According to their website, the Movieland 8 theaters in Cheektowaga is closing as of Monday May 11.

It wasn’t the best place in the area to see a movie: the projection was often inadequate and the auditoriums, built by General Cinema in the 1970s, were run down. I would assume that the cost of replacing film projectors that were probably decades old with expensive new digital machines was probably the final straw. (Last summer the theater ran an Indiegogo campaign to raise $185,000 for five projectors; it only received pledges of $2,015.) Digital projection isn’t even a choice: most if not all of the studios no longer offer 35 mm prints, which has put many independent movie theaters out of business.

Even finding out what movies the Movieland was showing could be difficult: they seemed not to be listed on Fandango, and even their own website wasn’t always updated. My email requests to be added to their schedule list went unanswered.

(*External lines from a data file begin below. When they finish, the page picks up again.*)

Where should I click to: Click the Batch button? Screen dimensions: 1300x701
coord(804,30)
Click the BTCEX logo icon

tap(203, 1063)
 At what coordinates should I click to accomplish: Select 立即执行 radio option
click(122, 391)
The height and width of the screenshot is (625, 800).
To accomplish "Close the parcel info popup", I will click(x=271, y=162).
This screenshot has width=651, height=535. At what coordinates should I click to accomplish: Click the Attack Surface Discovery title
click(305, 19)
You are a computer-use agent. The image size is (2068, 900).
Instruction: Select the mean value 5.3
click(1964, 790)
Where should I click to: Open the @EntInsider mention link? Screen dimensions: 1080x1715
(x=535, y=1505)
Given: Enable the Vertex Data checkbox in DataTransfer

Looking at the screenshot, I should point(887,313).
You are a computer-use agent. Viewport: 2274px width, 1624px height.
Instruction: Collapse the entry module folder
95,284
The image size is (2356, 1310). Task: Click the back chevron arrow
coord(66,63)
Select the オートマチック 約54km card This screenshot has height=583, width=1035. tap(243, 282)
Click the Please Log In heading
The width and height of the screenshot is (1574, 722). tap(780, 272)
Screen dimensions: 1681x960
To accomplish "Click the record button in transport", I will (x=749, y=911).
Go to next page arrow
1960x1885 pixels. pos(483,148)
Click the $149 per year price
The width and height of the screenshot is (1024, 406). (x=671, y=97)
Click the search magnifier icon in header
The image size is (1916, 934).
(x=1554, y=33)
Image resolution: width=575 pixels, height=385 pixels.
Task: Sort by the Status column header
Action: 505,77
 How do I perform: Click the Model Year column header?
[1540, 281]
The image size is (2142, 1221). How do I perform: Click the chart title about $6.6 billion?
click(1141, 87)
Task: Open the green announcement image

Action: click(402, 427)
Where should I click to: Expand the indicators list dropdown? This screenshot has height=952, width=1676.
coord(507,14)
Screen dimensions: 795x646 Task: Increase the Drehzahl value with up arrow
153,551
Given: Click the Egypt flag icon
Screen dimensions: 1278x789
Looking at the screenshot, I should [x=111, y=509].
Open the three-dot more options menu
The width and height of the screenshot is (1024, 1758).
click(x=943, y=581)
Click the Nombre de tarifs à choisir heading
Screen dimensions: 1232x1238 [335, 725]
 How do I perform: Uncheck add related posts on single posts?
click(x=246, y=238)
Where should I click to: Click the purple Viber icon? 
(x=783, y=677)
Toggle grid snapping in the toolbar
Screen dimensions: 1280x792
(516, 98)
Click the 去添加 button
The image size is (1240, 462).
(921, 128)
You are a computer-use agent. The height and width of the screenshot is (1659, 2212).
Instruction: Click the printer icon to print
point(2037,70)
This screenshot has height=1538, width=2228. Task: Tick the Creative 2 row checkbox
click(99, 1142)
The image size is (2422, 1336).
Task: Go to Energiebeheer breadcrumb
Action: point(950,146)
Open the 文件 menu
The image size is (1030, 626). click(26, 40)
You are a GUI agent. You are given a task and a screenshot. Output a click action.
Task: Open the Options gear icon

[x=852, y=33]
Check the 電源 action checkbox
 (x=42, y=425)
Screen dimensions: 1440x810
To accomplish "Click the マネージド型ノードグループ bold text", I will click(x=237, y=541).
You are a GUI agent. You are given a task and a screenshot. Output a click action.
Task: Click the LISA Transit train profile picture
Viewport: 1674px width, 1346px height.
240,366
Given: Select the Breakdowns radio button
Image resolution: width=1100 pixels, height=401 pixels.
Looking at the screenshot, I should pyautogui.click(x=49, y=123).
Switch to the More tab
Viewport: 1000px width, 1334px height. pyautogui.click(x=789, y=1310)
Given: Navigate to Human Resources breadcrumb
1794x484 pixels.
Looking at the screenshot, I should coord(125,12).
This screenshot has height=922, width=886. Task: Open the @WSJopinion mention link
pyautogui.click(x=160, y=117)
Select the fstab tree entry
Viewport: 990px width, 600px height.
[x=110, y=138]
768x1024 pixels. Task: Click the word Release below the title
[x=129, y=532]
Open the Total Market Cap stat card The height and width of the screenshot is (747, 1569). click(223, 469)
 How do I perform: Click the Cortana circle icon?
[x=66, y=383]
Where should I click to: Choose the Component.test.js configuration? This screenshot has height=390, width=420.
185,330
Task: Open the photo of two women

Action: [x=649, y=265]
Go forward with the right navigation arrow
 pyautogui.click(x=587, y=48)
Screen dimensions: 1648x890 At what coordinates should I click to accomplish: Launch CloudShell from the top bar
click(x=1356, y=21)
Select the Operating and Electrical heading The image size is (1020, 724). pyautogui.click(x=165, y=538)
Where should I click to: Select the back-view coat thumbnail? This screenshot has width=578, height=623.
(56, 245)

But as a second run house it was cheap: the most you would pay for a movie was $4; for $7 you also got popcorn and a soft drink along with your ticket. On Wednesdays and Fridays admission was only $2, and not many theaters have their bargain night on one of the busiest nights of the week. It gave the regular moviegoer a chance to catch up on those movies that you didn’t want to pay $10 for (which, let’s face it, is most all of them).

I often found myself there on free nights when I wanted to see some recent films that had passed me by, knowing that I’ll never have the patience to watch them on cable. There always seemed to be a fair number of patrons there, certainly more than most first run theaters on weeknights.

Maybe it’s a function of my age, having grown up at a time when each city neighborhood had its own local movie house (what Variety called “nabes”), but I don’t have a problem with theaters that aren’t state of the art. Comfort is certainly nice, especially when it comes to seating. But watching scratchy 35 mm prints with visible cue marks seems preferable to pristine new films that have had any “imperfections” digitally dissolved. It does to me, anyway.

This leaves Erie County with only the McKinley 8 in Hamburg as a second-run alternative; there’s also the Four Seasons if you want to make the run up to Niagara Falls. Maybe some chain with pockets deep enough to bring the place into the 21st century will snap up the Movieland. It seems to me that a family ought to be able to go to a movie together without paying a price close to three figures.